- [Records provided]
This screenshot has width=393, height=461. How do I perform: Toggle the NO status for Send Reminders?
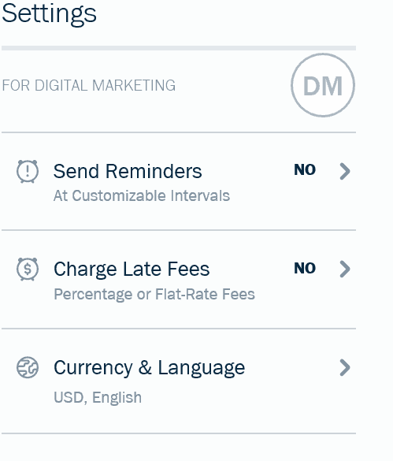pos(305,170)
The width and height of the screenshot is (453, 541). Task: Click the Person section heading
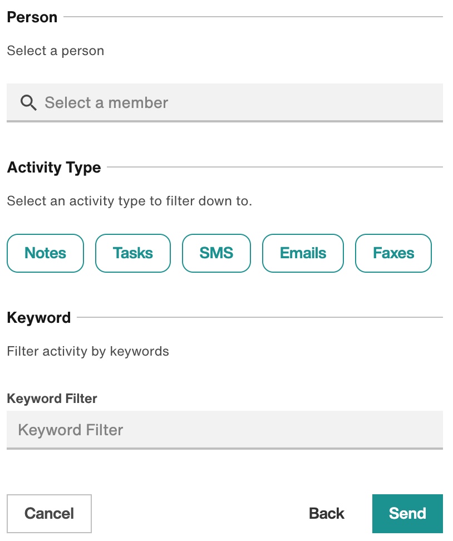pos(32,17)
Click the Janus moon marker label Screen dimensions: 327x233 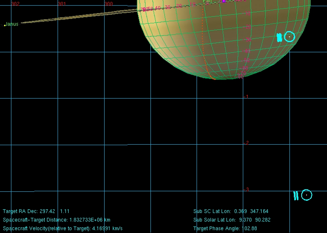(12, 24)
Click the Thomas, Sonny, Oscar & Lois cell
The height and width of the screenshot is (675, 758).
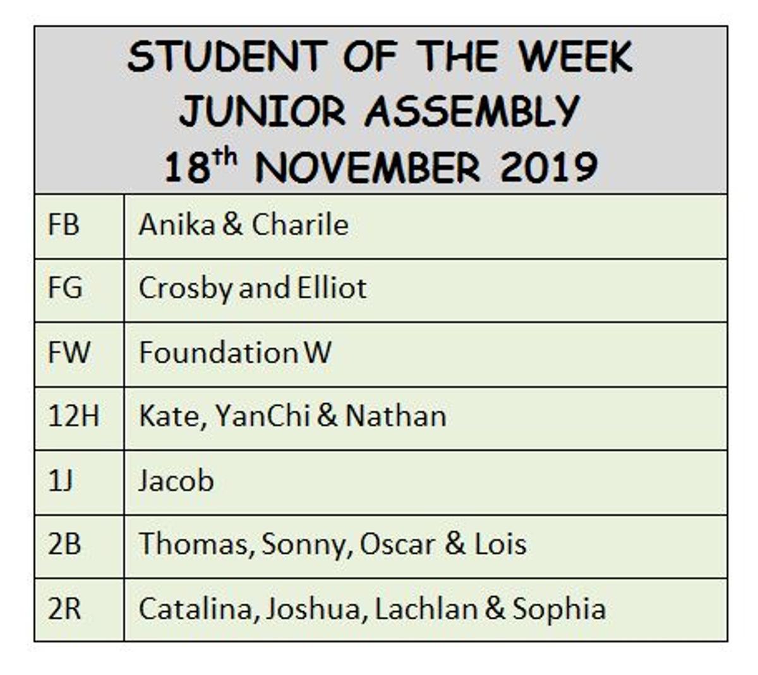point(426,547)
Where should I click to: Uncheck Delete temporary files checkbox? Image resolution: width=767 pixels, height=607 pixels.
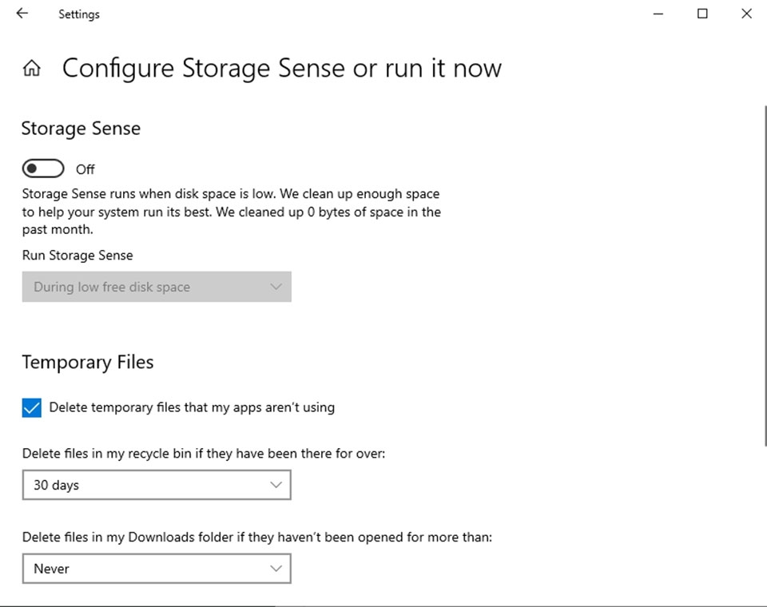[x=32, y=408]
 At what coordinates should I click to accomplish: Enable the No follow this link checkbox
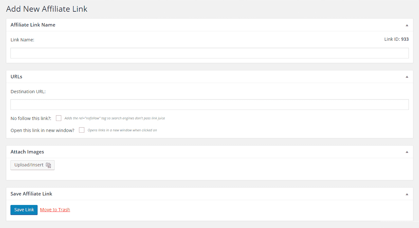coord(58,118)
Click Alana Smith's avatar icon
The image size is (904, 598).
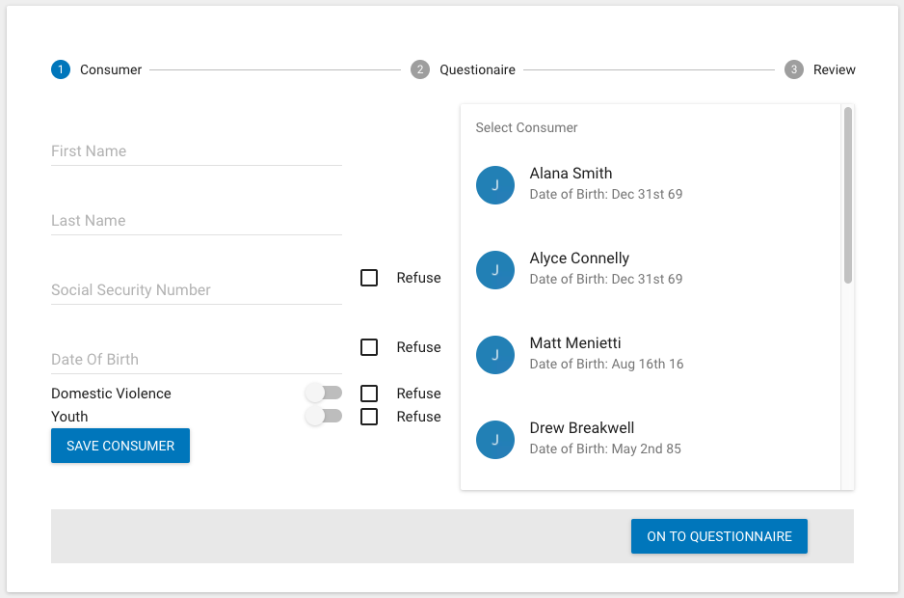coord(495,185)
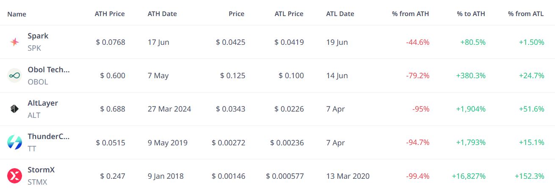Sort by % from ATH column header
The width and height of the screenshot is (555, 191).
(411, 14)
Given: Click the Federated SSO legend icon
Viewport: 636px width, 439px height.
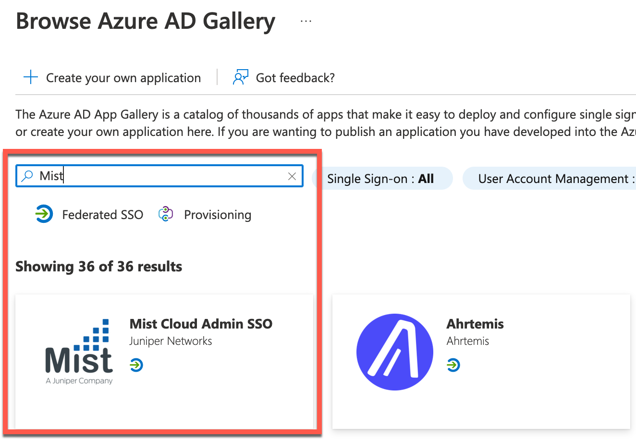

- [About this task]
The result should be a transcript of the lines from the line containing "Where should I" through the end of the listing above, exact, inclusive, and without pictures.

- [Response for this exercise]
Where should I click to: Uncheck Delete temporary files checkbox? Image resolution: width=767 pixels, height=607 pixels.
[x=32, y=408]
 At what coordinates should I click to accomplish: Enable the No follow this link checkbox
coord(58,118)
Click Alana Smith's avatar icon
The image size is (904, 598).
coord(495,185)
Sort by % from ATH column header
The width and height of the screenshot is (555, 191).
(411, 14)
Given: Click the Federated SSO legend icon
Viewport: 636px width, 439px height.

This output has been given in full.